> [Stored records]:

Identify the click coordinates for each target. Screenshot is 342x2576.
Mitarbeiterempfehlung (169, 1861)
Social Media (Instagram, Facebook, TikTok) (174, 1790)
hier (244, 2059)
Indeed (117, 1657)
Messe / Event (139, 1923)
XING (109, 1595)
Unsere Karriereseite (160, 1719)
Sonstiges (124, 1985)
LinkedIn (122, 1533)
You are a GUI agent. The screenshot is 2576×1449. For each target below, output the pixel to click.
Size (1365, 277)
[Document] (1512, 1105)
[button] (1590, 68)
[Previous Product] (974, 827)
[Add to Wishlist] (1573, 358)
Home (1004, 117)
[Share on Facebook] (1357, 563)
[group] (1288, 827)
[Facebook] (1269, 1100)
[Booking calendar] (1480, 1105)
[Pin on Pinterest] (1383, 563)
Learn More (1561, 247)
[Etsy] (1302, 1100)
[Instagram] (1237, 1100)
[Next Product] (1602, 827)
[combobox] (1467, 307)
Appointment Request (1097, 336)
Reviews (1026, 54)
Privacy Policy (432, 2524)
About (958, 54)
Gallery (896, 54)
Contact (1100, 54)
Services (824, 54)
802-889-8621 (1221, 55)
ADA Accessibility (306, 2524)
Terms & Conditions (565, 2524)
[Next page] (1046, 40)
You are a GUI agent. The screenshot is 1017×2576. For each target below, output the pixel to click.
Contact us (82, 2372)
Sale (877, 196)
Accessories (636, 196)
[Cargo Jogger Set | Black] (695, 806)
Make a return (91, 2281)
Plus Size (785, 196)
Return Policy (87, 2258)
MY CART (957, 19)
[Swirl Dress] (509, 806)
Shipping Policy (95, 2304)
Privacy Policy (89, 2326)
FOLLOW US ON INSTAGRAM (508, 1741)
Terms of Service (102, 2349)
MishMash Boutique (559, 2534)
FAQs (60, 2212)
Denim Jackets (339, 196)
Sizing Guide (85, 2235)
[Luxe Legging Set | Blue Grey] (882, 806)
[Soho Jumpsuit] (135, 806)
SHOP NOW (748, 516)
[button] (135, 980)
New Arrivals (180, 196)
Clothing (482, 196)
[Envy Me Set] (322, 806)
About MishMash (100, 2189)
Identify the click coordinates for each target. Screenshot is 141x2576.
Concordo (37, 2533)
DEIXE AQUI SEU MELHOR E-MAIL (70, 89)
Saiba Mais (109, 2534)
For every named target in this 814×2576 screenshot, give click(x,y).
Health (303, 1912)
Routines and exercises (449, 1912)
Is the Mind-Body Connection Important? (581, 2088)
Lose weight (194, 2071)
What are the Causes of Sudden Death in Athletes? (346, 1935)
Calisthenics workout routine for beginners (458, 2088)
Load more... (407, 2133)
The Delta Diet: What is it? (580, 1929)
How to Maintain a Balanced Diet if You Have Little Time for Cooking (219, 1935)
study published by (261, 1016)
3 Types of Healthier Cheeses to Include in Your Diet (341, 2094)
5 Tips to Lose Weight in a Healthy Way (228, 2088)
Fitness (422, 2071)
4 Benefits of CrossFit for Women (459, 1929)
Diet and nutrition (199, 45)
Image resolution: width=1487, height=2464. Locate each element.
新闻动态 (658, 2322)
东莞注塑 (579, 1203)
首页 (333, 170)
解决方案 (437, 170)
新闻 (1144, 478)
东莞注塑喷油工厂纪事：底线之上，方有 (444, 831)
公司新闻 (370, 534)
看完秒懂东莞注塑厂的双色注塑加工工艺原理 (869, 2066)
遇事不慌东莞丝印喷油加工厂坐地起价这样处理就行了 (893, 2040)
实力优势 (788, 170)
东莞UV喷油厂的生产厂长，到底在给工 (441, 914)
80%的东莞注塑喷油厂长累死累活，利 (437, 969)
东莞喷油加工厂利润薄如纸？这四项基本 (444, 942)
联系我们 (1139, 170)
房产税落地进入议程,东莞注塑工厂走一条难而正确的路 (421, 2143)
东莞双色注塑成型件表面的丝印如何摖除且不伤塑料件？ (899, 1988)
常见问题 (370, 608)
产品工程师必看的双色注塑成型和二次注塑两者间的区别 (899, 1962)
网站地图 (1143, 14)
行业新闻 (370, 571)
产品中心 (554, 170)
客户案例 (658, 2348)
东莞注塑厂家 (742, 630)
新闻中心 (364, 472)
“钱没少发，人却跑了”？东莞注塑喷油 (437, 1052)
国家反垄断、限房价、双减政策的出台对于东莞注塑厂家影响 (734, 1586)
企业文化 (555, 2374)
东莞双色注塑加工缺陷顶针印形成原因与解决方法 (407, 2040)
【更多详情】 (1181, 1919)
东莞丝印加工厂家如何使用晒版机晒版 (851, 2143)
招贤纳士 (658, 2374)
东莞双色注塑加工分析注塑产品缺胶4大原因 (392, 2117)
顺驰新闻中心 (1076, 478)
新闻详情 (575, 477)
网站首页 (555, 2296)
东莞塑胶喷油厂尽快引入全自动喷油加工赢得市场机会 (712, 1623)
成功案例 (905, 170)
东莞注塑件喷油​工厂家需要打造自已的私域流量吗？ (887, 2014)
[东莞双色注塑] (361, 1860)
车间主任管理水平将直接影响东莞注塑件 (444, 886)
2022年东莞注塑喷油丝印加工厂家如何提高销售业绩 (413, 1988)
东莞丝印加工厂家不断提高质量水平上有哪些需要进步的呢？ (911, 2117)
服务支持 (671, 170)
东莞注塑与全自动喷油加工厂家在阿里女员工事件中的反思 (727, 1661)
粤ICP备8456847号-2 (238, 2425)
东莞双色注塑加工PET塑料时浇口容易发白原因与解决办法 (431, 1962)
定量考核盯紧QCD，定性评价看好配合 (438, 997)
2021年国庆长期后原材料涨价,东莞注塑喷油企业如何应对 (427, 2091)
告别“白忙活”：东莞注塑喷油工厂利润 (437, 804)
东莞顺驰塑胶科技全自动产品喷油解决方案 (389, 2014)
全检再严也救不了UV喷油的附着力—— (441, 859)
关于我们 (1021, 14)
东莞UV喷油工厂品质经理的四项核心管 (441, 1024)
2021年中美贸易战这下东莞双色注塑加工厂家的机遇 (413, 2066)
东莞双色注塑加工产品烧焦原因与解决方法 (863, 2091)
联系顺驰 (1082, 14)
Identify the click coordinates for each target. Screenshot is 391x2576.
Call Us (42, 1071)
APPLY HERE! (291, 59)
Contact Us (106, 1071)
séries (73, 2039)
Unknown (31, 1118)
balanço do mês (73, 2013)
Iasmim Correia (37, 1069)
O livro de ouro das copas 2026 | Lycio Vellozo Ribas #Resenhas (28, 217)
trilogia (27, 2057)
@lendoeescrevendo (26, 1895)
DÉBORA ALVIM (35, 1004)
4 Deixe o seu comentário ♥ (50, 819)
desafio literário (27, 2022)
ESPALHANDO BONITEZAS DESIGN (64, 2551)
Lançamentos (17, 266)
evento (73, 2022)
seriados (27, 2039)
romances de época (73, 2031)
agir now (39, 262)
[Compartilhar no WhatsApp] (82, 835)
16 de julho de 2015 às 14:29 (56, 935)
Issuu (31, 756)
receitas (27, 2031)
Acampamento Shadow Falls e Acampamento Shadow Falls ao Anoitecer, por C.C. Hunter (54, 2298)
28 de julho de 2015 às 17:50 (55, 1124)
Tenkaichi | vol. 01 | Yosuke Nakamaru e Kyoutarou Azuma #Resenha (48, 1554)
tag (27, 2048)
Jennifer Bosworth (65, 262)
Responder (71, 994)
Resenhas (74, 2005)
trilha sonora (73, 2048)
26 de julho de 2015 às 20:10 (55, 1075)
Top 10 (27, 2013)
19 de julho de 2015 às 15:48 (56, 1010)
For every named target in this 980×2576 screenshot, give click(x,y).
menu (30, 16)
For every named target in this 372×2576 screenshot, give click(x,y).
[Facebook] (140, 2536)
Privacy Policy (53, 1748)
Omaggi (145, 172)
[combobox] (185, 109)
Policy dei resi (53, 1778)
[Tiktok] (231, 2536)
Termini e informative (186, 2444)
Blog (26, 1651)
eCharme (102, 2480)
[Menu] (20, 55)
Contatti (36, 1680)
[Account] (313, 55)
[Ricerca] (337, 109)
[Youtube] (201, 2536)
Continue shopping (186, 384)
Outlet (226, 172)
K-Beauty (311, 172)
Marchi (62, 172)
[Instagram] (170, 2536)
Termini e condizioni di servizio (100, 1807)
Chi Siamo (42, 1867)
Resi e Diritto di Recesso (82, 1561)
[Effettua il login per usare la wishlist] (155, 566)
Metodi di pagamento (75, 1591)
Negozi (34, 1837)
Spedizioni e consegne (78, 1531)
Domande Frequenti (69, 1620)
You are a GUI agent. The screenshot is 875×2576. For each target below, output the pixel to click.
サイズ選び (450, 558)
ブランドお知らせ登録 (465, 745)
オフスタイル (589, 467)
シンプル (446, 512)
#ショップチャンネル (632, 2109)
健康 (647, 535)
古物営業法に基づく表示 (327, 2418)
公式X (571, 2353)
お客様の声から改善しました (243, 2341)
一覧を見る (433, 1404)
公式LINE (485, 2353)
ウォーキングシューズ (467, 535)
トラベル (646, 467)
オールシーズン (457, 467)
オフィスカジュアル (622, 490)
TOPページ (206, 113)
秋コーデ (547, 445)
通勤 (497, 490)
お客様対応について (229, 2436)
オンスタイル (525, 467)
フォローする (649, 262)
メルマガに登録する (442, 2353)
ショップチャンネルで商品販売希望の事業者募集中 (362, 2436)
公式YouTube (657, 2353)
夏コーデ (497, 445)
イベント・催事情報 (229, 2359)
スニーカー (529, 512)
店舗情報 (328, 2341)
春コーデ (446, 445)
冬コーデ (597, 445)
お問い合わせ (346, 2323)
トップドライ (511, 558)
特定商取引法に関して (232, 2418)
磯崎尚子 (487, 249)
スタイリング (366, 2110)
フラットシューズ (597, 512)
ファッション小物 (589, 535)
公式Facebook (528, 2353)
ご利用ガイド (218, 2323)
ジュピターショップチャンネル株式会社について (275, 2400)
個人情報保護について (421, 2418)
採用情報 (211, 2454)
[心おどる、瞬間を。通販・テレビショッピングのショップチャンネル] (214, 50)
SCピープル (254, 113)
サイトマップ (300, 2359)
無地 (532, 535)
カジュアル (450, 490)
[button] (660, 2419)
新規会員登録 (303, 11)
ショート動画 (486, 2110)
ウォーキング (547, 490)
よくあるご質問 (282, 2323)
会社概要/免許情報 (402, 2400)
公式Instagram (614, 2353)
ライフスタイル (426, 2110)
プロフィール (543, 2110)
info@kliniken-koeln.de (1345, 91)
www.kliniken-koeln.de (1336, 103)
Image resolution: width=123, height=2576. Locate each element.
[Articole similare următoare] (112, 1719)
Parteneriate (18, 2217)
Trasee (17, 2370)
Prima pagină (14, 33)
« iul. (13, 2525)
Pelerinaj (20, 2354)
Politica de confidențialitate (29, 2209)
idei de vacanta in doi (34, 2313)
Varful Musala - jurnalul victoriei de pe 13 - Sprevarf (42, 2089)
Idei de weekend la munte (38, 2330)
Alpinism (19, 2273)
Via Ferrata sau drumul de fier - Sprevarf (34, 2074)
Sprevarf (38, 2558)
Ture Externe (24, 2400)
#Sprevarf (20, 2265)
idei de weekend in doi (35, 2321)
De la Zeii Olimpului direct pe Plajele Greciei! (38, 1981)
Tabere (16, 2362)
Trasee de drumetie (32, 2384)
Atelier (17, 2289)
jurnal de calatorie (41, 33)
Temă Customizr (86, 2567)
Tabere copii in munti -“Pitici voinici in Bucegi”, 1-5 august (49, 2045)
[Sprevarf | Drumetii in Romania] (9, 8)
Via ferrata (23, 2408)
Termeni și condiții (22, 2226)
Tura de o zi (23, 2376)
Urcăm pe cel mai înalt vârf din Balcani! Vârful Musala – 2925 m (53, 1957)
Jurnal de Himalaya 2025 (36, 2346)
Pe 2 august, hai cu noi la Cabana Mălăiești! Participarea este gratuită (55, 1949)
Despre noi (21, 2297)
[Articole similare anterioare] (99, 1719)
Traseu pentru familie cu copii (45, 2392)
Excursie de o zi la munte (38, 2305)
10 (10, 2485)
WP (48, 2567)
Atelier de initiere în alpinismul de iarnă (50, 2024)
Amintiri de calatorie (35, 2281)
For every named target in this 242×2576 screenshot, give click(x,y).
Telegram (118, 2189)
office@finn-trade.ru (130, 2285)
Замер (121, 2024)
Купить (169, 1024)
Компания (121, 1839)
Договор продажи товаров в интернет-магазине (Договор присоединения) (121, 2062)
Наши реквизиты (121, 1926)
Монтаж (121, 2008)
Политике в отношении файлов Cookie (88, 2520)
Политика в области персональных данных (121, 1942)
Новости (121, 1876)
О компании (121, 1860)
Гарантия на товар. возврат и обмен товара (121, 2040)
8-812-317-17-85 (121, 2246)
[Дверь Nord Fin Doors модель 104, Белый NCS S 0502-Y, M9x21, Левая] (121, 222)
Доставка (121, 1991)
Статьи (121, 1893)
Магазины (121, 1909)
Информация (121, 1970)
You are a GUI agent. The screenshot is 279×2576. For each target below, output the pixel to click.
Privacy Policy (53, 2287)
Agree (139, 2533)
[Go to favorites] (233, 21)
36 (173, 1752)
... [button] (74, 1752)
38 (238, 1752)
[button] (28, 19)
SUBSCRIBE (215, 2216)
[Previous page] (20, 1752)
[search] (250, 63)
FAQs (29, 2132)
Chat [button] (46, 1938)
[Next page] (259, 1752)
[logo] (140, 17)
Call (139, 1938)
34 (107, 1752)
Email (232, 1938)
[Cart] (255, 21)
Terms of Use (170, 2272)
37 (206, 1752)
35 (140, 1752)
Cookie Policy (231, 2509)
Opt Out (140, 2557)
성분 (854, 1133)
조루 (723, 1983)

> [Exercise objective]: Please transcribe only the lines in the records above running from the line that has "店舗情報 (328, 2341)" through the line that has "Temă Customizr (86, 2567)", both included, exactly as they appear.

> [Answer space]:
店舗情報 (328, 2341)
春コーデ (446, 445)
冬コーデ (597, 445)
お問い合わせ (346, 2323)
トップドライ (511, 558)
特定商取引法に関して (232, 2418)
磯崎尚子 (487, 249)
スタイリング (366, 2110)
フラットシューズ (597, 512)
ファッション小物 (589, 535)
公式Facebook (528, 2353)
ご利用ガイド (218, 2323)
ジュピターショップチャンネル株式会社について (275, 2400)
個人情報保護について (421, 2418)
採用情報 (211, 2454)
[心おどる、瞬間を。通販・テレビショッピングのショップチャンネル] (214, 50)
SCピープル (254, 113)
サイトマップ (300, 2359)
無地 (532, 535)
カジュアル (450, 490)
[button] (660, 2419)
新規会員登録 (303, 11)
ショート動画 (486, 2110)
ウォーキング (547, 490)
よくあるご質問 (282, 2323)
会社概要/免許情報 (402, 2400)
公式Instagram (614, 2353)
ライフスタイル (426, 2110)
プロフィール (543, 2110)
info@kliniken-koeln.de (1345, 91)
www.kliniken-koeln.de (1336, 103)
Image resolution: width=123, height=2576. Locate each element.
[Articole similare următoare] (112, 1719)
Parteneriate (18, 2217)
Trasee (17, 2370)
Prima pagină (14, 33)
« iul. (13, 2525)
Pelerinaj (20, 2354)
Politica de confidențialitate (29, 2209)
idei de vacanta in doi (34, 2313)
Varful Musala - jurnalul victoriei de pe 13 - Sprevarf (42, 2089)
Idei de weekend la munte (38, 2330)
Alpinism (19, 2273)
Via Ferrata sau drumul de fier - Sprevarf (34, 2074)
Sprevarf (38, 2558)
Ture Externe (24, 2400)
#Sprevarf (20, 2265)
idei de weekend in doi (35, 2321)
De la Zeii Olimpului direct pe Plajele Greciei! (38, 1981)
Tabere (16, 2362)
Trasee de drumetie (32, 2384)
Atelier (17, 2289)
jurnal de calatorie (41, 33)
Temă Customizr (86, 2567)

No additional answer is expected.